[omniORB] Lockup on Solaris 2.5.1 with Y2K patch

Sai-Lai Lo S.Lo@uk.research.att.com
Mon, 21 Jun 1999 22:06:29 +0100


I'm seeing omniORB2 lockup on Solaris 2.5.1 which has been patched to be Y2K
compliant.

I want to see if anyone can reproduce this problem on a similar platform.

Please try this experiment with omniORB 2.7.1:

Start eg3_impl.

Run eg3_clt in a loop:

$ while [ 1 ]; do eg3_clt; done

What I'm seeing is after a random number of iterations, eg3_clt locks
up. Looking at it through the debugger:

1. there was a deadlock caused by one thread doing pthread_exit (in fact
   this is the outscavenger thread) and another solaris internal thread 
   both grabbing the same mutex and both blocked.
2. the main thread blocked on a join waiting for the outscavenger thread
   to exit. This never comes and so the whole process hanged.

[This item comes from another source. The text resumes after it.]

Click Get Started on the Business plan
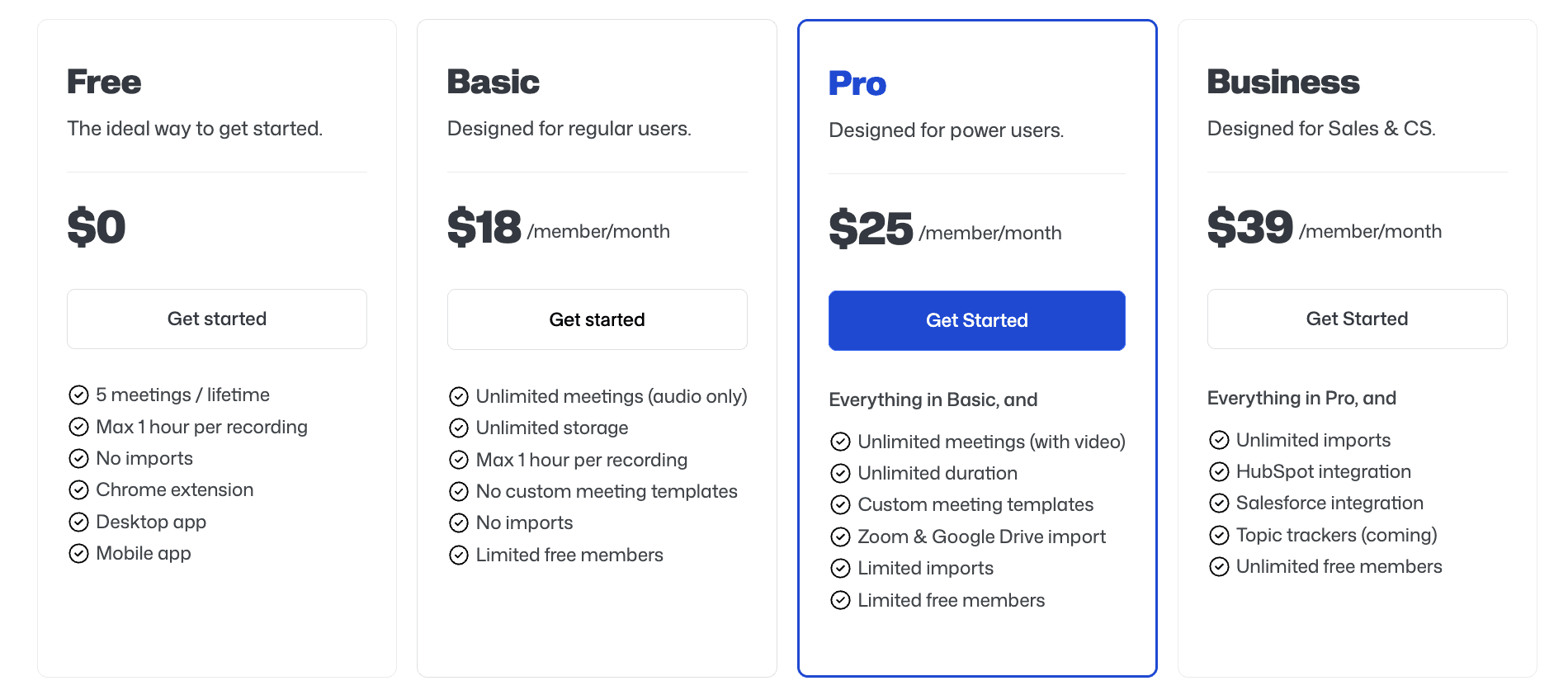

I've repeated the test with Solaris 2.7 and unpatched Solaris 2.5.1 and
there is no lockup. I can't repeat the test on the same hardware with the
unpatched Solaris 2.5.1 but I swear it works well before the patch.

The workaround is simply to disable the cleanup of the outscavenger thread
when a process exit. However I would like to know for certain this is a
problem with the Solaris Y2K patches. Moreover, if it is a bug in the thread
runtime, it may cause lockup not just on process exit...

If you have this platform, please do the test and let me know the result,
both positives and negatives.


Thanks.

Sai-Lai